I was an abused child. I had a mother who was mentally unbalanced, and extremely volatile. I was constantly told what I felt was wrong. No you are not: sad, happy, hungry, mad, playful, bright, loving; the list could go on forever but the point is I was CONSTANTLY told my feelings were wrong, to the point I not only doubted my own feelings, I don’t even know what they are, and never asserted I felt like a boy inside. Because I was wrong, I obviously was a girl.
And still I was forced to pull inward and fake it. I even faked it for myself. It is so much easier to become what others want for you, when the pull is so strong to conform. The real test is when we assert who we are to others. Not in an aggressive way, but in a meaningful way.
Head Rebel-Rouser in her blog Ten Blogs for Gender Rebels and Allies listed some of the better blogs on gender. There is one in particular that touches me; it is by a mom whose four year old son told her one day he was a girl.
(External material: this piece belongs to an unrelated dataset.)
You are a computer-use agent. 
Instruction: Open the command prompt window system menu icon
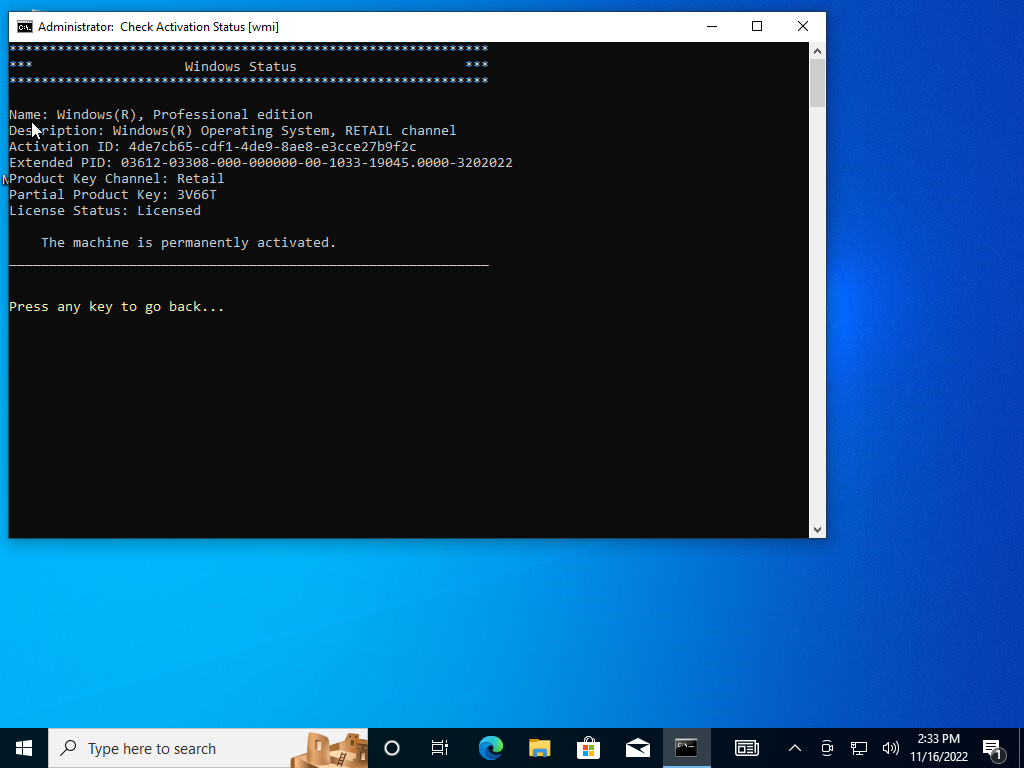[25, 27]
She responded “Today you are who you are” a Dr. Seuss quote. Now with love and support she shares her thoughts on watching her daughter navigate this world. It is filled with love and compassion.
So today, I love my maleness. I LOVE the picture of me in a TUX in 9-grade (it was the ‘in’ fashion wise). I am working to love all parts of me, but the little boy has a special place in my heart, and every day I wake I think “Today, I am who I am.”